I know Amazon kindle book is in a DRM so I could only read from my kindle. And I can only read the one I purchased from my account. 

I'm wondering about other ebook stores. Some of them are in a DRM or a PID. I always try to find out which store's ebook has a DRM or a PID. And avoid those files but sometime it is hard to find out. (I'm terrible with search...) 

It seems Mobipocket.com ebooks are in PID? You can use different device with these PID ebooks?

Some pdf files are in secured format but seems I can convert to mobi format using mobipocket creator. So what does this secured mean? What I understand before was that with the secured pdf file, you can only open with the pc you use in the beginning so if you can't read with different pc. If you re-install the OS, you won't be able to read those secured pdf files that you purchased.

I'm confused about how this whole DRM, PID, secured files will affect me if I purchase one.

I'm sure many of you are purchasing ebooks from various ebook stores. Can you tell me which store's ebooks are in a DRM, a PID, or secured?

Thanks

Shizu


----------



## TheJohnNewton (Nov 2, 2008)

The above post is THE reason that drm should either be fixed or scraped.  Why should a customer have to work so hard just to buy and use a product?  There is an opportunity here for a smart retailer.

I pretty much avoid buying files with drm on them so I can't say who sells with what drm format.  I do use my library however so I know for Adobe Digital Editions books you need that software installed on whatever device you want to read your book on.  I know they will work on pcs and Sony ereaders.  I don't think there is any other way to access these books.

For mobi format drm books you need to register your the PID of the device you want to read the book on with the source of the book.  My library for example allows me to register three PIDs with them so I can read books from them on three different devices.  You'll then need software that understands how to open the book, Mobipocket Reader for example.  These books can be made to work on Kindles as well though it is not officially supported.

My advice, avoid DRM'ed books if at all possible.  If you must purchase a DRM book then make sure it is compatable with whatever device(s) you want to read it on.  Unfortunately not all retailers make it clear as to which books have DRM.  In those cases I would send feedback to the specific retailer in question.


----------



## Shizu (Oct 27, 2008)

TheJohnNewton said:


> My advice, avoid DRM'ed books if at all possible.

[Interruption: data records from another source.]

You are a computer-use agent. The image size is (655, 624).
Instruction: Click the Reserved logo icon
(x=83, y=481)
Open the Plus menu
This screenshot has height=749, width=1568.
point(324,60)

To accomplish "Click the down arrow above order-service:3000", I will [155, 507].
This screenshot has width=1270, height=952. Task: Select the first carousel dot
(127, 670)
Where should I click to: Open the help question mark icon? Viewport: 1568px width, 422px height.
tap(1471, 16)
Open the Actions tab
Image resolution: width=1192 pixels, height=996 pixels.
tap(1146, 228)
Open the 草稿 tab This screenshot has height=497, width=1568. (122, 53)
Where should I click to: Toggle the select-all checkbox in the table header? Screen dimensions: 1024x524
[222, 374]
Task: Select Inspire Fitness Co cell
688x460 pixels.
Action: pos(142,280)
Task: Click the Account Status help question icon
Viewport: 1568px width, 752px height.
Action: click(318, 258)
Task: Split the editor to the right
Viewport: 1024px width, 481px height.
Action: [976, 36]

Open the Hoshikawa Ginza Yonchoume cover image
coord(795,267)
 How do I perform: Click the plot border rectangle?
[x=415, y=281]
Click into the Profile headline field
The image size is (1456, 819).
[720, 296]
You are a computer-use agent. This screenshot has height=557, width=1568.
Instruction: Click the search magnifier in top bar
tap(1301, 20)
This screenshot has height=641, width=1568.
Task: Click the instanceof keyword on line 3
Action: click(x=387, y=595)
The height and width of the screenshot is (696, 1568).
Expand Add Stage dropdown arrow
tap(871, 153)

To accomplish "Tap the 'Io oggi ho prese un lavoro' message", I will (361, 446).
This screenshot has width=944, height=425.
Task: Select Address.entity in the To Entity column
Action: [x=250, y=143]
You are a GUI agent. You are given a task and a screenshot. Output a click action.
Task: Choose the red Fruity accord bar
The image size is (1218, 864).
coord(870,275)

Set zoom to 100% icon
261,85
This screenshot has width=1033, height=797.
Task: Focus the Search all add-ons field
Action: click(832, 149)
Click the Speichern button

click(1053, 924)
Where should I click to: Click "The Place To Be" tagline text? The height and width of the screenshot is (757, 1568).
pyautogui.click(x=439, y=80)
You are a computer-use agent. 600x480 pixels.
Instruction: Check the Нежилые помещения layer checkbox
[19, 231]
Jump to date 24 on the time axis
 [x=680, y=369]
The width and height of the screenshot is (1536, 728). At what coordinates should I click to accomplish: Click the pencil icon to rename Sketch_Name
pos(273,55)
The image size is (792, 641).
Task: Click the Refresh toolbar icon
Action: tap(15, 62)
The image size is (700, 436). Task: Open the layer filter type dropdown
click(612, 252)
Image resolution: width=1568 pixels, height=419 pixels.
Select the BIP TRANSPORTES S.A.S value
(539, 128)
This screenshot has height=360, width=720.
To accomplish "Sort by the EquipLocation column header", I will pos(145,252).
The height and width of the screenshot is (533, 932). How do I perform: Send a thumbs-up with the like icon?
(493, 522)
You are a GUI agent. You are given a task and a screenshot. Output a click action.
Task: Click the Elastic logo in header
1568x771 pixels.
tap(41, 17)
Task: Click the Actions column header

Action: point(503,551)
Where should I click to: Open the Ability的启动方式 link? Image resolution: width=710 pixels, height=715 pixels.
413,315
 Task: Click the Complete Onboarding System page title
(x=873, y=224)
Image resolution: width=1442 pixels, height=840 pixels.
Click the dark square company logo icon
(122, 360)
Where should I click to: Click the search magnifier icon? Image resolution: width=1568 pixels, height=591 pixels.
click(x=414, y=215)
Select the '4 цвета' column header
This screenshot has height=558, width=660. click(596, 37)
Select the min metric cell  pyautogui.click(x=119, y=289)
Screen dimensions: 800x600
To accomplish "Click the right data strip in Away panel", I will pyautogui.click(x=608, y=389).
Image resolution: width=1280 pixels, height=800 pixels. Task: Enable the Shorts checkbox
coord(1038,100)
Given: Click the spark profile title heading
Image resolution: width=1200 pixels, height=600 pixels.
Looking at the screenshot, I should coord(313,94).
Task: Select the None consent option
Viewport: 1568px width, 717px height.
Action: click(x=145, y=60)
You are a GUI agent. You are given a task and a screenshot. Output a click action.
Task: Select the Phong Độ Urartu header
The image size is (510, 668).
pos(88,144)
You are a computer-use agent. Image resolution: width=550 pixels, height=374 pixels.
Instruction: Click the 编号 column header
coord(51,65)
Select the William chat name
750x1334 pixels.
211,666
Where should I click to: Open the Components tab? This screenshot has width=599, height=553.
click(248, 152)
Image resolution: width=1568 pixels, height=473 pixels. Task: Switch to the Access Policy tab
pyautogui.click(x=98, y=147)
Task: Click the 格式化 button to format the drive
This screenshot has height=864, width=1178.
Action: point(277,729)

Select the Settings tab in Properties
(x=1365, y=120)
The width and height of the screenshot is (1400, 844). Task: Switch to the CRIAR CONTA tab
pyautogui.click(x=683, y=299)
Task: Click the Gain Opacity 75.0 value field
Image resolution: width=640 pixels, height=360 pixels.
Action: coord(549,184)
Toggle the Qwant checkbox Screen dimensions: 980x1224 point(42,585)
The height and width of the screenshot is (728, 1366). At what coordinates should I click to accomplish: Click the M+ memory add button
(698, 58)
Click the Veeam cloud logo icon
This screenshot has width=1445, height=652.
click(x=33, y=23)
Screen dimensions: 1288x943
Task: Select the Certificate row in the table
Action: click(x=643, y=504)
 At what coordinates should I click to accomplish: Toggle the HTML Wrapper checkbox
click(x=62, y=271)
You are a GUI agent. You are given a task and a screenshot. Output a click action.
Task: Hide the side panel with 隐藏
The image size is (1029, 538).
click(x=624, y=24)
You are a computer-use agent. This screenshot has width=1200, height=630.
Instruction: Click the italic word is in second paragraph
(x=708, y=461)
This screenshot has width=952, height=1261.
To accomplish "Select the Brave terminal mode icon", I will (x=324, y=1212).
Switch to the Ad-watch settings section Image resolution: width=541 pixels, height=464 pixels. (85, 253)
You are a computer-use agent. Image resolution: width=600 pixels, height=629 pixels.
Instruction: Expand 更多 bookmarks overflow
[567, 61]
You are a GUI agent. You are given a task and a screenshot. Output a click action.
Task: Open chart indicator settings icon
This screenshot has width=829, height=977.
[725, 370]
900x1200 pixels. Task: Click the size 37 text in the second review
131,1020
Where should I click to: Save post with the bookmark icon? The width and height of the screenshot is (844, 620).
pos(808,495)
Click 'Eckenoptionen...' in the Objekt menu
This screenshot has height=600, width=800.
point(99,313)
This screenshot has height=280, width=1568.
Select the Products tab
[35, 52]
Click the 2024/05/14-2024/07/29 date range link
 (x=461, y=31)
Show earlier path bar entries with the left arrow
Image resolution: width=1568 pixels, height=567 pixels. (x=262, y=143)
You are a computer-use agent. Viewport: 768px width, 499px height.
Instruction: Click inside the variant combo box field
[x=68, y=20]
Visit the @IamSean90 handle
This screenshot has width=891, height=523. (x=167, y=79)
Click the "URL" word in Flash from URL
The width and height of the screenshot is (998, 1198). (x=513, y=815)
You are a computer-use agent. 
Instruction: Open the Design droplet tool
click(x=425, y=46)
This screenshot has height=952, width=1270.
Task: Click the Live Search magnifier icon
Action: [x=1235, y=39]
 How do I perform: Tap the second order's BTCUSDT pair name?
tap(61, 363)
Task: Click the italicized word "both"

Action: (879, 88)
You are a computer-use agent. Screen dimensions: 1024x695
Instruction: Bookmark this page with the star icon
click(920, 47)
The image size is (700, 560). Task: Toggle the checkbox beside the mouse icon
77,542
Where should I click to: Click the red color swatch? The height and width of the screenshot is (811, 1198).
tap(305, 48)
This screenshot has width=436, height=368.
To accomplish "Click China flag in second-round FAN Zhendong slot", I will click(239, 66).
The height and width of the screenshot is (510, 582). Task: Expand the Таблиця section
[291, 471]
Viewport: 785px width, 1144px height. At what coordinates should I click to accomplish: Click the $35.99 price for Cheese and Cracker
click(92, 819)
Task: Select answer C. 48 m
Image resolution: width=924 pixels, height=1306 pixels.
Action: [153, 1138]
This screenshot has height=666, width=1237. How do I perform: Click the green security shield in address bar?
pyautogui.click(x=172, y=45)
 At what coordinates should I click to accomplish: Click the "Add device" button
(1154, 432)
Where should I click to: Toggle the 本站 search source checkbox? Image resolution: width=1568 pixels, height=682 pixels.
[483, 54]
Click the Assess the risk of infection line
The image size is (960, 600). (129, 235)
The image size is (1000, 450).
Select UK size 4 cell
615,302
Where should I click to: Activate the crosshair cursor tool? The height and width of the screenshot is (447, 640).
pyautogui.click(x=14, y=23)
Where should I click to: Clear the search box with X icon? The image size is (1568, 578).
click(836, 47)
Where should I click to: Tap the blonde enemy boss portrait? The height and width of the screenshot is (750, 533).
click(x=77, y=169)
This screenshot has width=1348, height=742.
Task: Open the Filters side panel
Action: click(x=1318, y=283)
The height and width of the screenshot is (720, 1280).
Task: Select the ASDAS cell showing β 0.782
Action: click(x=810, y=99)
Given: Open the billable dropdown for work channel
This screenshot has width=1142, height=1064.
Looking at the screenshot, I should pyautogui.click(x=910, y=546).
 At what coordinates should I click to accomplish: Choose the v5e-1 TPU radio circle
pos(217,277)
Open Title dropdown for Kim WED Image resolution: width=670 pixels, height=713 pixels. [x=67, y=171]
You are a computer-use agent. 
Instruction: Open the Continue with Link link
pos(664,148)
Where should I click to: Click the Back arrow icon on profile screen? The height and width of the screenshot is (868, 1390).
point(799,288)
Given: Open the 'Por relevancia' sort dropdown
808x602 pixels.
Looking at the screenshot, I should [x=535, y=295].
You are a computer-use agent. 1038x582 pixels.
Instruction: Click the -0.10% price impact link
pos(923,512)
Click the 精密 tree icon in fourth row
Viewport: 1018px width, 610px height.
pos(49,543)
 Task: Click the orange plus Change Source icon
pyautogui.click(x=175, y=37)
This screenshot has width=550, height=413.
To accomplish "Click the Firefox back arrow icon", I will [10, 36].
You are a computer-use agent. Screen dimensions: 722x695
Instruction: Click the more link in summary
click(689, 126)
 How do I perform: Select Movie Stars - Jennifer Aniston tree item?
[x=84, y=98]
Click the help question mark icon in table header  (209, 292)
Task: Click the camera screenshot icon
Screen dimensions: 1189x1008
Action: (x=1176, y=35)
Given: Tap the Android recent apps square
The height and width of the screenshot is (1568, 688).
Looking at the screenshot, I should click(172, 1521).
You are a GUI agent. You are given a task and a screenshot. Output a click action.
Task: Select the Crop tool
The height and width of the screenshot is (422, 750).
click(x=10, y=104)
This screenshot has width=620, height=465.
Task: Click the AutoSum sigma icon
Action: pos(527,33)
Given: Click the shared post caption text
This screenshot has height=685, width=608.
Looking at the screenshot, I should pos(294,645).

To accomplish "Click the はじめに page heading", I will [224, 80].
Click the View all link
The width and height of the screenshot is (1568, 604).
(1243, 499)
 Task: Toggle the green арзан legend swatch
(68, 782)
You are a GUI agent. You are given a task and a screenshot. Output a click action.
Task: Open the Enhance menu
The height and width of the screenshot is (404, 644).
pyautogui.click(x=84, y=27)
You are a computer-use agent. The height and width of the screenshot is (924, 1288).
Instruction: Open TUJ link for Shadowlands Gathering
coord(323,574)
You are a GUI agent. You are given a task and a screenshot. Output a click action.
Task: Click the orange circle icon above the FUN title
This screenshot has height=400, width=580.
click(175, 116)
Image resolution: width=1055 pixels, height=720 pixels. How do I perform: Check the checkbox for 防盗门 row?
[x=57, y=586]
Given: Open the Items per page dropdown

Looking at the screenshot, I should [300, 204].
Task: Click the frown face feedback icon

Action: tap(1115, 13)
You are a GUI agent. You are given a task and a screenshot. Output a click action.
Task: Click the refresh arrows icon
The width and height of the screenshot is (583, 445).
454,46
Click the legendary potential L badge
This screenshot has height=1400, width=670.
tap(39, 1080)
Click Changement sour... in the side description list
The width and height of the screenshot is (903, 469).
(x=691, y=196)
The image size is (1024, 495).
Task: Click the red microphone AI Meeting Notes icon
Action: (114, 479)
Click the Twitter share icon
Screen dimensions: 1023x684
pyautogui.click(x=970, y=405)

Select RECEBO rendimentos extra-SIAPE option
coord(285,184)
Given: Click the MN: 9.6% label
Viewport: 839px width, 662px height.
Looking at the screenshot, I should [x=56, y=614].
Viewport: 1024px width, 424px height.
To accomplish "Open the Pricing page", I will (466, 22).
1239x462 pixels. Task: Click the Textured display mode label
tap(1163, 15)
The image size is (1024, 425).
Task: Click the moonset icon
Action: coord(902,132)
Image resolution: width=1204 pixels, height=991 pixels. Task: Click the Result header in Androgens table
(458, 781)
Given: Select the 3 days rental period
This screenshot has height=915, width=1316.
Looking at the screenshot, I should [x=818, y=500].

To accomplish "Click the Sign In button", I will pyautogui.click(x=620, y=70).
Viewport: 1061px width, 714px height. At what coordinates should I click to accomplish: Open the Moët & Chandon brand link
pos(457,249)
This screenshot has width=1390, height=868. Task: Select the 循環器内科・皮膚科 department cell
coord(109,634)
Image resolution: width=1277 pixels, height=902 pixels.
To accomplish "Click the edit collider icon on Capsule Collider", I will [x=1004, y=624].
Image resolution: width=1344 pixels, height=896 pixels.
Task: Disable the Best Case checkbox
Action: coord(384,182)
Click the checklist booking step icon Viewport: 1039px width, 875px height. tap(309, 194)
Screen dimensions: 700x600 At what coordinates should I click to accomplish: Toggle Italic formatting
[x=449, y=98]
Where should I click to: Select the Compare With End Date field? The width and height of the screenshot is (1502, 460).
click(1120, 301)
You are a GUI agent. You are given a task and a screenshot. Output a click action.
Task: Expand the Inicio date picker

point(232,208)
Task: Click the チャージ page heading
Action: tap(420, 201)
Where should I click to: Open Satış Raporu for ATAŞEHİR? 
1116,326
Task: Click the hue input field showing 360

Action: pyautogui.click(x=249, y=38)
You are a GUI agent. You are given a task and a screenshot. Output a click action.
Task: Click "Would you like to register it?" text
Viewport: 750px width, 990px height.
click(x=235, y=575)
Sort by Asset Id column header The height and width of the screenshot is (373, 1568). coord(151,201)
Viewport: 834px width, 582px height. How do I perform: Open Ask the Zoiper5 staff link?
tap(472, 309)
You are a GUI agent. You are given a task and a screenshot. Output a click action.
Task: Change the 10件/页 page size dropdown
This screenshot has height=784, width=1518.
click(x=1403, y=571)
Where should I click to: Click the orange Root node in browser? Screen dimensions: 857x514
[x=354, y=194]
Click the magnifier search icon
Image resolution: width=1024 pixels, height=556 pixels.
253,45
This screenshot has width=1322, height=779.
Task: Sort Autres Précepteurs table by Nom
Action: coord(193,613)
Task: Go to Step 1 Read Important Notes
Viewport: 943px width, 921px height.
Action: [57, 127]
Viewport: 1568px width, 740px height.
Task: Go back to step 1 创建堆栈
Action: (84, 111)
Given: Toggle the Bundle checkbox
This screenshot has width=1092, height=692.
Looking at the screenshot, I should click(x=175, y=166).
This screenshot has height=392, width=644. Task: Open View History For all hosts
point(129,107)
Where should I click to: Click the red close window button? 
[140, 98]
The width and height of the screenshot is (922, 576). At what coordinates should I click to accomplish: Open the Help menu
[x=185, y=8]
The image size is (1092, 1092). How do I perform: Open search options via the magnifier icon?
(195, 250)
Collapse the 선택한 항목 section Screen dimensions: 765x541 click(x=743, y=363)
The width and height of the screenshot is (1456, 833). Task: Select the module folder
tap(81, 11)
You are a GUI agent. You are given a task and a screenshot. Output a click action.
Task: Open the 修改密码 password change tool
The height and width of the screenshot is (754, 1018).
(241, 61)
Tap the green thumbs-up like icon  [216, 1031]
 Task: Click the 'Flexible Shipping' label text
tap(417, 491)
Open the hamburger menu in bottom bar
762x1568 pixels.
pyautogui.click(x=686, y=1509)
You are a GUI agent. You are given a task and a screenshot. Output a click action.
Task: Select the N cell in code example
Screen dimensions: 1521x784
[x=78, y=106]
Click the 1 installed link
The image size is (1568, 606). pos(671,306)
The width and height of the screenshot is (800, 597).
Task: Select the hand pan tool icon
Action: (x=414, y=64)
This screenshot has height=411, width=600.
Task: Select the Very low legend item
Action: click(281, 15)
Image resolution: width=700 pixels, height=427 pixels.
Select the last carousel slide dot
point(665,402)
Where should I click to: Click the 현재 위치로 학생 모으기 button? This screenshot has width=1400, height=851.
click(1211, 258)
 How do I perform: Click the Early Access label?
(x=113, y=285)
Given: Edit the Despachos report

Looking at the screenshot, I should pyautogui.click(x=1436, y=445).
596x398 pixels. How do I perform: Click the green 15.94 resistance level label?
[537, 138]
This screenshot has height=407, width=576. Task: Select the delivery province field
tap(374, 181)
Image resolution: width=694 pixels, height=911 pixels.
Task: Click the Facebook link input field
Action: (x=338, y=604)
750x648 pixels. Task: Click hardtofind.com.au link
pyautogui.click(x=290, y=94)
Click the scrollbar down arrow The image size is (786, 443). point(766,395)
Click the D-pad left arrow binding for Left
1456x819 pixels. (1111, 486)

If you must purchase a DRM book then make sure it is compatable with whatever device(s) you want to read it on. Unfortunately not all retailers make it clear as to which books have DRM. In those cases I would send feedback to the specific retailer in question.


That's what I thought. Thanks, TheJohnNewton.


----------



## SusanCassidy (Nov 9, 2008)

Your terminology is a bit off, but I'll try to clarify.  "Secure Mobipocket" format uses DRM.  Mobipocket format, or non-secure Mobipocket, has no DRM.  

Mobipocket.com uses Secure Mobipocket format, which uses DRM.  It is my understanding that their web site will not accept a PID generated for a Kindle (there is an asterisk, which they will not accept), so you cannot use the Igor scripts (kindlepid.py, kindlefix.py) to convert the file for use with a Kindle.

Fictionwise.com will accept a PID generated by kindlepid.py.  You can then run kindlefix.py on the file to create a file readable by the Kindle.  Fictionwise.com also has what they call multi-format, which allows you to download in "Kindle-Compatible (MOBI)" format, among other formats.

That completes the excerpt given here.